Building Learning Foundations. (n.d.). About the Building Learning Foundations programme.

Unpublished program documents.

 

Profile

6
Teachers for Teachers

location

Sub-Saharan Africa (Kenya)

years of implementation

2016 to 2017

funder/s

UK Foreign, Commonwealth and Development Office • IDEO.org • OpenIDEO

Implementer/s

Columbia University • United Nations High Commissioner for Refugees • Lutheran World Foundation • Finn Church Aid

scale

130 teachers in 20 primary schools across Kakuma Refugee Camp and Kalobeyei Settlement

Introduction


The Teachers for Teachers project in the Kakuma Refugee Camp and Kalobeyei Settlement in Kenya aimed to respond to the gap in support for teachers in refugee and crisis-affected contexts. Their TPD approach integrated teacher workshops, peer coaching, professional learning communities called Teacher Learning Circles, and mobile mentoring.

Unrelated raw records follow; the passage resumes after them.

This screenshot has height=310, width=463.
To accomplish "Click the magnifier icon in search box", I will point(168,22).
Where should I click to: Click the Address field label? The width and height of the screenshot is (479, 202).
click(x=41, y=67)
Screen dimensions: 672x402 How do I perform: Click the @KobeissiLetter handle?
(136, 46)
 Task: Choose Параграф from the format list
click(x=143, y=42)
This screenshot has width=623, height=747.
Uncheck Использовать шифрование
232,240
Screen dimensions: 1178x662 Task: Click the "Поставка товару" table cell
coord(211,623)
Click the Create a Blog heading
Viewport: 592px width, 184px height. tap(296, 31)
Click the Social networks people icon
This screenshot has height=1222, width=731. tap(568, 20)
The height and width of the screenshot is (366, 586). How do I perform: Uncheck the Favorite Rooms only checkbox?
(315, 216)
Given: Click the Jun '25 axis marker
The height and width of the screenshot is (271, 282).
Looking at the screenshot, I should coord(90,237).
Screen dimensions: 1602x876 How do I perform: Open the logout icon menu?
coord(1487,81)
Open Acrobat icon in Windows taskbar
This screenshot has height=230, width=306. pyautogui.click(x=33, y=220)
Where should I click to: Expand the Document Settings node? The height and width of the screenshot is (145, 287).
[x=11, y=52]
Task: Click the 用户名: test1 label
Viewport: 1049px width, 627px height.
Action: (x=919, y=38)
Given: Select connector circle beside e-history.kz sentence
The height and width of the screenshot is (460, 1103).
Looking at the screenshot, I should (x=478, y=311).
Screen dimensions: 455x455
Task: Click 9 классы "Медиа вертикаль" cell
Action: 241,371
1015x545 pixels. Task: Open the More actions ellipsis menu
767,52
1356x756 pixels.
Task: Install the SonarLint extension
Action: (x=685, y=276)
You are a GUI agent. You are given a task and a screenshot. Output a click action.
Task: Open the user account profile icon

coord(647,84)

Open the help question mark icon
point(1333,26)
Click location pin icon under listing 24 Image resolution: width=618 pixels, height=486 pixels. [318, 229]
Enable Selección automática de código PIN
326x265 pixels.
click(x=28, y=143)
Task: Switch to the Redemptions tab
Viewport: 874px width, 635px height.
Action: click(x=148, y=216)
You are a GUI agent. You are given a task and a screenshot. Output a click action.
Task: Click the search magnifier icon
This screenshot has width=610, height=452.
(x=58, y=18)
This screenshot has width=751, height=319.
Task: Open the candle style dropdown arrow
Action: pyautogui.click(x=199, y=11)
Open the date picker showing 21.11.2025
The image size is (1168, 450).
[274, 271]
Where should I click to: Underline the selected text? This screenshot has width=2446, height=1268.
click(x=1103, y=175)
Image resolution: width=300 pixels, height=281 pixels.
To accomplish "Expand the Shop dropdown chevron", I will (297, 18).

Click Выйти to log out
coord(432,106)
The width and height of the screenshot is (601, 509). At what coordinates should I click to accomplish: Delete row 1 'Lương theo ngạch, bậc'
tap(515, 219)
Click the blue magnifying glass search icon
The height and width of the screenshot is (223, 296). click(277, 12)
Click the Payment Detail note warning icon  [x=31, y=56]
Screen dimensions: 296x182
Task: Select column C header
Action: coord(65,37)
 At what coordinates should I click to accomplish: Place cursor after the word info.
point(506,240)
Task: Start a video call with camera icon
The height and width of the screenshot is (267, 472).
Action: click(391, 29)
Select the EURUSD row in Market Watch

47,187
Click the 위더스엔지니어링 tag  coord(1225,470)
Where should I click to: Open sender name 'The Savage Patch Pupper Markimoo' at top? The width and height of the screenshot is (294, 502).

Key features of the Teachers for Teachers  Model


  • Initial face-to-face training workshops for refugee and Kenyan teachers working in the refugee camp and settlement, in cohorts of 25-30 teachers led by international and national staff including teachers themselves. Teachers then tried out in their own classrooms what they learned from this initial training, supported by peer coaches and mobile mentors.
  • Small groups of teachers were assigned a peer coach. The peer coaches facilitated professional learning through classroom observations and Teacher Learning Circles where teachers could collectively reflect on their pedagogical practice, address shared challenges, and celebrate successes. Selected from among the training cohorts, these peer coaches received additional training to enable them to create a safe and supportive environment for reflection and learning, give constructive feedback to peers, and help the teachers set personalized goals related to the training.
  • Teachers were also assigned a mobile “global” mentor who provided online support for four to six months. These global mentors were volunteer experts from around the world whose role was to connect teachers in groups of four or five through WhatsApp to facilitate discussions on good practice and provide advice on issues participants were facing in their classrooms and schools. The technology used enabled the mentors and teachers to share videos and images as well as text, thus widening the scope of the ideas and solutions discussed.
  • The global mentors further reinforced learning from the face-to-face training by giving teachers pedagogical advice linked to the training through a mobile mentoring curriculum. This includes core messages sent twice a week and follow-up questions and support.
  • All teachers from each training cohort were also linked via a larger WhatsApp group to enable them to share and exchange ideas with a wider audience.
  • Teachers were provided with mobile phones and data, thus removing the main financial and technical barriers to communication that would have limited the impact of the project had teachers been asked to use their own technology.

The impact of the project was assessed primarily through teacher-generated data and data collected by peer coaches. The project team also analyzed the teachers’ WhatsApp and Facebook activities and the communication and engagement between teachers and their mentors. In addition, they held focus group discussions and interviews with the aim of collecting narratives from teachers and students using the Most Significant Change technique.

Data suggested considerable success, including increased preparation, confidence, pedagogical knowledge, and effectiveness among teachers. Notably, teachers also reported improvements regarding child protection and positive and safe learning environments. This is of particular value in a refugee context where the creation and maintenance of safe learning environments is vital.

Further evidence suggested that the technological aspect of the project was particularly helpful. Nearly 50 percent of teachers  reported successfully employing solutions shared within their WhatsApp groups, suggesting that the communities created through mobile technology had led directly to improved pedagogical practice.